Las Vegas Sun

April 18, 2024

Columnist Jeff German: Regents get it wrong, as usual

Jeff German's column appears Tuesdays, Wednesdays, Fridays and Sundays in the Sun. Reach him at [email protected] or (702) 259-4067.

There's a reason why the Legislature approved a 2006 ballot initiative to pare down the Board of Regents from 13 to nine members.

You put these 13 overseers of higher education in the same room, and more often than not they're going to make the wrong decision.

That's what they did last Friday when they voted 9-4 to delay action on a proposal to create a one-year cooling-off period banning themselves from applying for jobs within the university system.

What was there really to debate here?

"This would have been the first step," says Regent Steve Sisolak, who voted in the minority Friday. "It would have showed the public that we're not really ethically challenged."

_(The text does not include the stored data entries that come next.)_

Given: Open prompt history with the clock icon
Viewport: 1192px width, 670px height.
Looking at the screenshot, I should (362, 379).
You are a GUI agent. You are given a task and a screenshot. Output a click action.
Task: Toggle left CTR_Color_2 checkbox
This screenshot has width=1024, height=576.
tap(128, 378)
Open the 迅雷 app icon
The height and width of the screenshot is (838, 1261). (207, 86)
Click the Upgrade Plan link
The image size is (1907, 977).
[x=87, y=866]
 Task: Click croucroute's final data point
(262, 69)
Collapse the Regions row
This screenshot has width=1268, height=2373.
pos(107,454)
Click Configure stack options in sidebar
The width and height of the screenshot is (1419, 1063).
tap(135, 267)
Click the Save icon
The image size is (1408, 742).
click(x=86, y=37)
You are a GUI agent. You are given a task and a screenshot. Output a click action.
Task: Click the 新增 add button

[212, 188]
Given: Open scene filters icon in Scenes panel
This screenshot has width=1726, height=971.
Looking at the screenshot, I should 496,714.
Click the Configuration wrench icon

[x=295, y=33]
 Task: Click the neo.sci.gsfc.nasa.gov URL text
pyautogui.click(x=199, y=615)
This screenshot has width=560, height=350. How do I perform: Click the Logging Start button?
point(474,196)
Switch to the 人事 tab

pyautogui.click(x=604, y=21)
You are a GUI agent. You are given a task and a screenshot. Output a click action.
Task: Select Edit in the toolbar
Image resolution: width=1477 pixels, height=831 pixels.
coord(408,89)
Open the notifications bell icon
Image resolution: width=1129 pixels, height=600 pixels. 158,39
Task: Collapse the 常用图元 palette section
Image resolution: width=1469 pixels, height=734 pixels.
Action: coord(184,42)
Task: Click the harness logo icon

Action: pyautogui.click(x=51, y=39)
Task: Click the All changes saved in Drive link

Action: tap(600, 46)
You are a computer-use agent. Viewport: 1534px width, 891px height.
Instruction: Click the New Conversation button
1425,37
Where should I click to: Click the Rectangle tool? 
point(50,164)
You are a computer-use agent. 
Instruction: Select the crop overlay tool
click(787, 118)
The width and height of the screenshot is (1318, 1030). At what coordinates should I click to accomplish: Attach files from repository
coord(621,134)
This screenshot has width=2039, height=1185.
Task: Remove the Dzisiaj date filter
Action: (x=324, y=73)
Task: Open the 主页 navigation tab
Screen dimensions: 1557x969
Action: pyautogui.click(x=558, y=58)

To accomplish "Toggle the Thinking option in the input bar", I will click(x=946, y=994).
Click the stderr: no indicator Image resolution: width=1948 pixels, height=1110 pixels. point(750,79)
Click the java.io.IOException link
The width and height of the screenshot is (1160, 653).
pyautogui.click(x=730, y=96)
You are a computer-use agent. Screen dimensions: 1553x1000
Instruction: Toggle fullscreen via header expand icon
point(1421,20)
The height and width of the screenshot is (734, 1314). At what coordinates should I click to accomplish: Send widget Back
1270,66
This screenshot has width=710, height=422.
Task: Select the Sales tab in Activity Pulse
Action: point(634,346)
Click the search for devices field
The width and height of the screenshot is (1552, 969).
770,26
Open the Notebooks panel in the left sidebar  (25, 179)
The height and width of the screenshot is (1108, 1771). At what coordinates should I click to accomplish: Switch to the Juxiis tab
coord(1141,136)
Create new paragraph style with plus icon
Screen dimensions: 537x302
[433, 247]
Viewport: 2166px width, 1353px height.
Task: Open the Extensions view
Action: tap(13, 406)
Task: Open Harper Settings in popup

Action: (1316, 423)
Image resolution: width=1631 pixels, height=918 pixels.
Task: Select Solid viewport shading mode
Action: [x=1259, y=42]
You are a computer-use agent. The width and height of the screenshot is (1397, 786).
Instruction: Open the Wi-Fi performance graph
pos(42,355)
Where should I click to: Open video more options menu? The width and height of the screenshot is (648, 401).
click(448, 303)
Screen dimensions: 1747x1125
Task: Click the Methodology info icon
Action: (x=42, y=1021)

Sisolak first proposed the cooling-off period in May after fellow Regent Doug Seastrand resigned and accepted a research job at UNLV.

Craig Walton, president of the Nevada Center for Public Ethics, says he's surprised that the board failed to act in a timely manner to put a rule in place to prevent a repeat of Seastrand's stunning departure.

Cooling-off periods, Walton says, are standard procedure for public bodies across the country. Nevada's Gaming Control Board has one, and so does the County Commission.

But Walton is even more astounded that two regents who voted to table the matter on Friday brazenly told their colleagues that they were interested in jobs within the university after their terms ended.

Those regents might as well have passed out their resumes to the university presidents sitting in the audience.

"It's strange to think that one of the perks of serving on the Board of Regents is that later you can get a job," Walton says. "That's a corruption of the whole system."

And yet the majority of regents don't seem to grasp that fundamental issue.

Having a chance to change the sorry image of the board -- known more in recent years for conducting business behind closed doors than for improving higher education -- is why Regent James Dean Leavitt ran for the job last year.

But like the others in the minority Friday, the Las Vegas criminal defense attorney says he finds the vote disconcerting.

"I don't think some regents fully appreciate the perception of the board that's out there," Leavitt says. "We've got to recognize that we have certain powers and we need to be careful about how they're used."

Leavitt chairs the development committee, which was given the task of bringing the measure back to the board in December.

But he says he was so disheartened by the lack of support for the policy change that he's now considering a recommendation that would simply prohibit regents from applying for a job within the university system while they're on the board.

Leavitt believes there would be support for such a watered-down rule.

This is not what Leavitt wants, because he knows that without a cooling-off period, the rule would be too easy to circumvent.

But this is the political reality of sitting on a board that doesn't understand the difference between right and wrong.